Not that Seeds from the Underground is all up-tempo. Nope. But even the slower songs, the non-cookers if you will, go for the jugular. “Ballad Jarrett” is, of course, inspired the great pianist Keith, and it is an intensely melodic exercise in simmering emotion — a down-tempo but smoldering composition that gains power from the way it holds back any sense of explosion. Also intense is “Detroit”, written for Garrett’s hometown and for an early mentor, Marcus Belgrave. Garrett plays both piano and alto, accompanied only by a set of harmonized vocal “ohs” and the subtle popping and rotation of an LP spinning beneath a turntable needle. It’s a beautifully melancholy melody, played very simply (no drums, no bass, no groove) and never expanded on through improvisation. In essence, it suggests a purity of feeling and a simplicity that few jazz records get to advance directly. Only in the next-to-last bar is there a cry of raspy emotion from a voice — and it’s perfect.

More typical, however, are the up-tempo workouts on Seeds. “J. Mac” (for Jackie McLean) is a rollicking modal tune that features thundering piano chords and a straight-ahead swinging feel. Garrett takes the first solo, and it is plain that he is charging up the hill at full speed, headed for the summit. As usual, the leader’s tone is pungent in the low register and squawking and raspy heading into the upper octave — in short, delicious. The solo builds to a peak of longer held notes, then it reloads into swirls that spin even higher. It is exhilarating. Or check out the opener, “Boogety Boogety”, with Bird percolating out front in a hip Latin groove that positively screams “Happiness!” Gonzalez’s solo here dodges and dances with smooth daring until it rises up on a series of upper register tremolos and fizzles back to the melody. Tasty.
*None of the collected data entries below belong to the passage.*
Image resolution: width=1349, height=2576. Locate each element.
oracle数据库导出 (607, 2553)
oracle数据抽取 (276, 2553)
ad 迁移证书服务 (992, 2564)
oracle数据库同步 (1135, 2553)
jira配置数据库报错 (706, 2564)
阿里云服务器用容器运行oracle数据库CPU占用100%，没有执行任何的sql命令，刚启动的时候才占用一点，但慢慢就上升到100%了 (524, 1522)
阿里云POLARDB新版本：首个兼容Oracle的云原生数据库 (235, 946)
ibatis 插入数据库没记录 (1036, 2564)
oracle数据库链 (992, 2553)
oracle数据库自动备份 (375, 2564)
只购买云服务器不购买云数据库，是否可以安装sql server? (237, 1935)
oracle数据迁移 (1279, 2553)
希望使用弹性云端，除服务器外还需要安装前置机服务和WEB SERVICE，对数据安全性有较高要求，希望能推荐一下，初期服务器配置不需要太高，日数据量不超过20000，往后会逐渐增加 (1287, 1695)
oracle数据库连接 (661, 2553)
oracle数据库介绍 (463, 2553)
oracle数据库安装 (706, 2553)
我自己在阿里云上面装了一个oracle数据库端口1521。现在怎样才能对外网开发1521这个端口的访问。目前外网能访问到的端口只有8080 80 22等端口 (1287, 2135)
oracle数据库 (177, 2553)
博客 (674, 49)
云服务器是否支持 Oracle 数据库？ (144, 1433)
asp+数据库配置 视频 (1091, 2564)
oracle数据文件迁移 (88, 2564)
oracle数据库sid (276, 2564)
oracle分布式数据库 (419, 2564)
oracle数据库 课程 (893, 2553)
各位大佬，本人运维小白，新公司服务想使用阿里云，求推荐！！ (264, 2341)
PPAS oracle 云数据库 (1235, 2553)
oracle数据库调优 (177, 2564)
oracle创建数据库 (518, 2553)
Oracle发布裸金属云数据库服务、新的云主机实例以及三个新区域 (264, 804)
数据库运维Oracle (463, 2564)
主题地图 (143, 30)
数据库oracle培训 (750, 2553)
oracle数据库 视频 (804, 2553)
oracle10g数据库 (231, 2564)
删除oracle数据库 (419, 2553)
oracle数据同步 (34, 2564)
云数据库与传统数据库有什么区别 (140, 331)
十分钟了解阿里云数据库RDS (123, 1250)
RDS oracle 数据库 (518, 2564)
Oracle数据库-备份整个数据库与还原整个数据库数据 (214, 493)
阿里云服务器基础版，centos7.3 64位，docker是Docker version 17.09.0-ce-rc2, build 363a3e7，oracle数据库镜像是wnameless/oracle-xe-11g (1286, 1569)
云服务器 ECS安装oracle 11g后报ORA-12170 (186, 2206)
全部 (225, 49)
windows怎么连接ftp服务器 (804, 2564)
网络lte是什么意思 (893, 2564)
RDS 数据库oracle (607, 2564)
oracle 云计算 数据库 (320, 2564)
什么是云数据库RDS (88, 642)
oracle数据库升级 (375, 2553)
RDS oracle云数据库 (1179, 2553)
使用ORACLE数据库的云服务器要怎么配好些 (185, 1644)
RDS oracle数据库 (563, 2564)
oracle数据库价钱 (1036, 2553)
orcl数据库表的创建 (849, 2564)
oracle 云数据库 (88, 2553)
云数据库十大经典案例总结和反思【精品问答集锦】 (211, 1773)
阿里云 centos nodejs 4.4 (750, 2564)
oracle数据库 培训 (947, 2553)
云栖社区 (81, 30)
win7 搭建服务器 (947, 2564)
“Du-Wo-Mo” (for Ellington, Woody Shaw, and Monk) has an off-kilter melody, as you might imagine, that lurches over of a thumping pedal-tone groove until the solos usher in straight swing. Again, Garrett’s solo takes its time but revs up higher and higher over time — worrying certain motifs, climbing tonally, getting more raw in tone over time. The guy simply understands that jazz improvising requires storytelling.

“Laviso, I Ban” is based on some hip Guadaloupean rhythms, and it finds Garrett playing a very understated role on the main theme. Gonzalez is totally at home here, and he takes the strong first solo. But when Garrett enters for his turn, he’s on it too, this time playing a series of very quick, boppish phrases that slither through the chord changes like an asp. It’s a fitting ending for the collection: quick, burbling with rhythm, the various players all blending as if on the bandstand, and you, the listener, decidedly along for the ride.

Seeds from the Underground is not Kenny Garrett’s best record — he’s been around since the mid-1980s and has made a consistently solid string of records include several that aim higher than this one — and Garrett almost always achieves his goals. But Seeds is so satisfying because it is meat and potatoes jazz from a real working band and from a leader who never gets cute or pulls punches.

This is driving, cooking jazz — old school if you will. And that’s never been easy, even if the greats make it seem so.